At present, the Lollygags include Snyder on vocals and guitar, Bowness on bass, Dave Myers (formerly of the Cutthroat Drifters) on guitar and Tony Morales on drums.
Like the group's handle, the subject matter of its songs leans toward the whimsical. Witness Bowness's new tune concerning date swiping. The head-bobbing number takes the listener on a standard swipe-date all the way from the initial match to the common realization that it's just not working out.
"Date swiping is part of the culture," says Snyder. "I guess Rick heard some of us sharing our swipe stories. It's funny, because he's married and has never used one of those apps, but he overheard me and some other friends recounting our tales, some of which ended better than others. So he went ahead and penned a song."
The Lollygags' other new ditty, "Maum Meditation," concerns an alleged meditation center that wound up being a cover for a poorly executed cult recruitment operation.
"I was on Meetup, and I saw there was a meditation center located behind an Arby's right near my house," recalls Snyder. "So I figured, cool, I'll check this out. I go in there, and everyone is being very friendly. They were Korean. I don't know a lot about mind-body stuff, but I pretty quickly realized that it didn't really seem like a meditation center to me, and so I went home and with one Google search learned that it was a front for a death cult. Their philosophy is that they want you to believe in your death, so that you can come back and purge yourself of all the bad things inside of you. As far as cults go, their game was kind of weak, because I caught on right away. They brainwash people called helpers to run their facilities. The line in our song says, 'Our helpers are here!' I guess they take your money, and you get to purify yourself with their help [laughs]. They really need to tweak their pitch."
The Lollygags will celebrate the release of their two new singles at the Oriental Theater on March 3. While they have plans to release an EP later this year, Snyder says the band likes to drop new songs digitally from time to time, regardless of whether it's packaging multiple tracks.
"We'll be releasing tunes throughout the year," he says. "Albums are kind of a lost art form, and they can include filler, so if we have two great songs, I'd rather just release those and give people our good stuff and just do that a few times a year."

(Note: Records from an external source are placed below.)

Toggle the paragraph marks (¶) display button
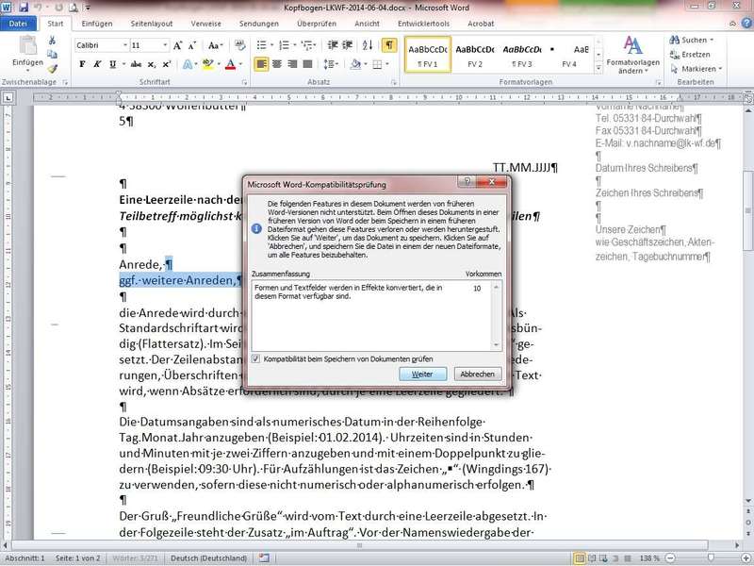The height and width of the screenshot is (566, 754). tap(389, 44)
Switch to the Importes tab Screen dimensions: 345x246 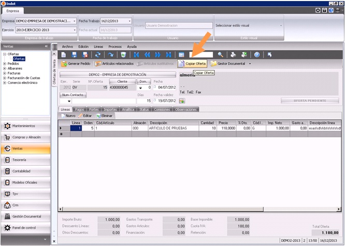110,109
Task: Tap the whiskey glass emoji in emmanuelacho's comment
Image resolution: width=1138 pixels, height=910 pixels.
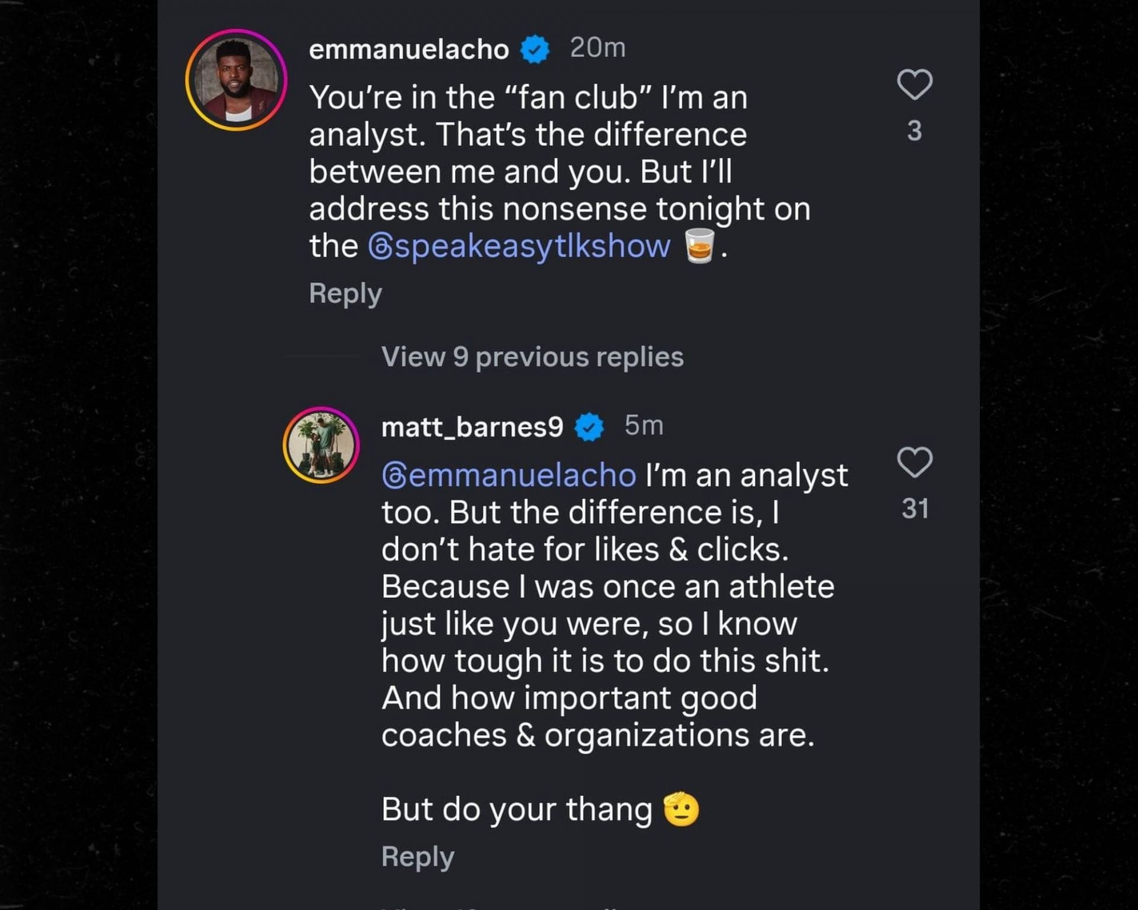Action: coord(699,245)
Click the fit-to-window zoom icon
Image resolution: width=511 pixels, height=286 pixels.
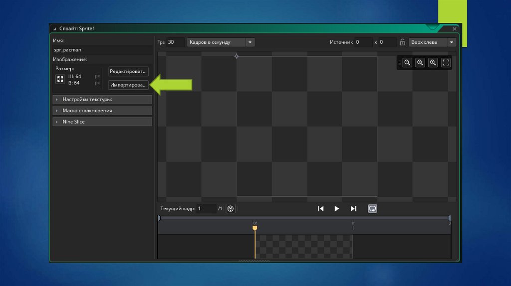(446, 62)
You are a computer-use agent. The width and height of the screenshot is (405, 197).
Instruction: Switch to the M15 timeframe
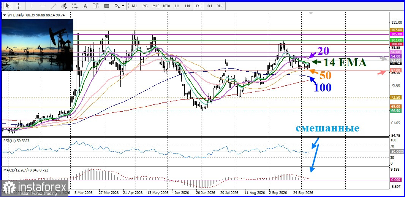point(156,6)
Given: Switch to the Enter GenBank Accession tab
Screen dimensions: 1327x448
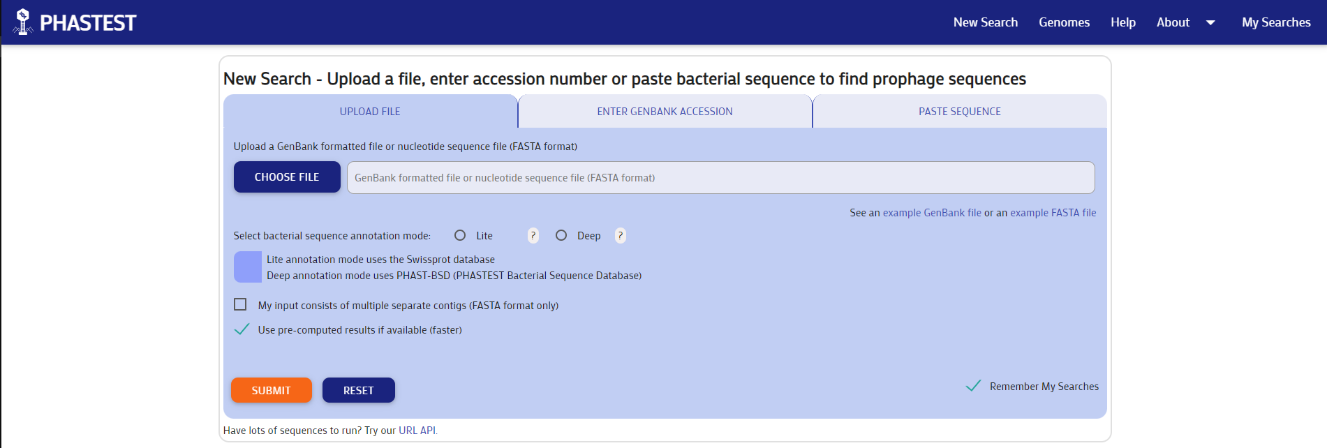Looking at the screenshot, I should coord(665,112).
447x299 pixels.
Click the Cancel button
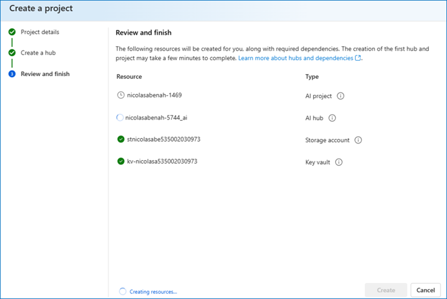click(426, 290)
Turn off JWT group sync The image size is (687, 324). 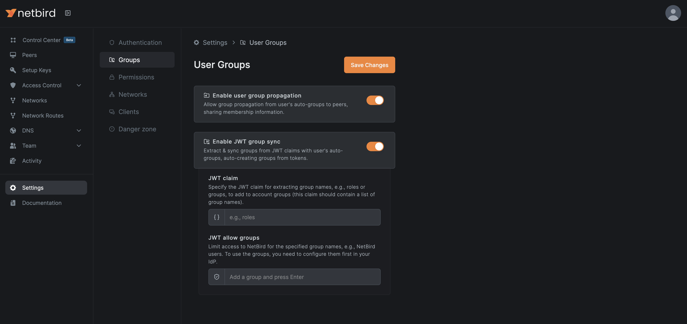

As for the sound of the band, Snyder says it's a blend of power pop and a few other influences. The group's taste leans toward acts like Cheap Trick, Hüsker Dü and the Kinks.
"I like to say that it's not garage rock but [rather] garage rock and roll. Every time I try to put up a genre, some music purist has to correct me," says Snyder. "There's some indie pop in there and some classic rock. We love that classic guitar crunch. Four chords. It never gets old. Genre labeling can get ridiculous sometimes. It's a fine line. We have a sense of humor, but you can still take us seriously. It's rock and roll, not public policy. Also, we're going to be playing during the day at the Oriental. I figured, why not play a show when people are actually awake?"
The Lollygags New Music Celebration Party, with Television Generation and DJ Alf/There's an Ape for That. Brunch and ’80s music dance party, noon Sunday, March 3, at the Oriental Theater, 4335 West 44th Avenue, $10.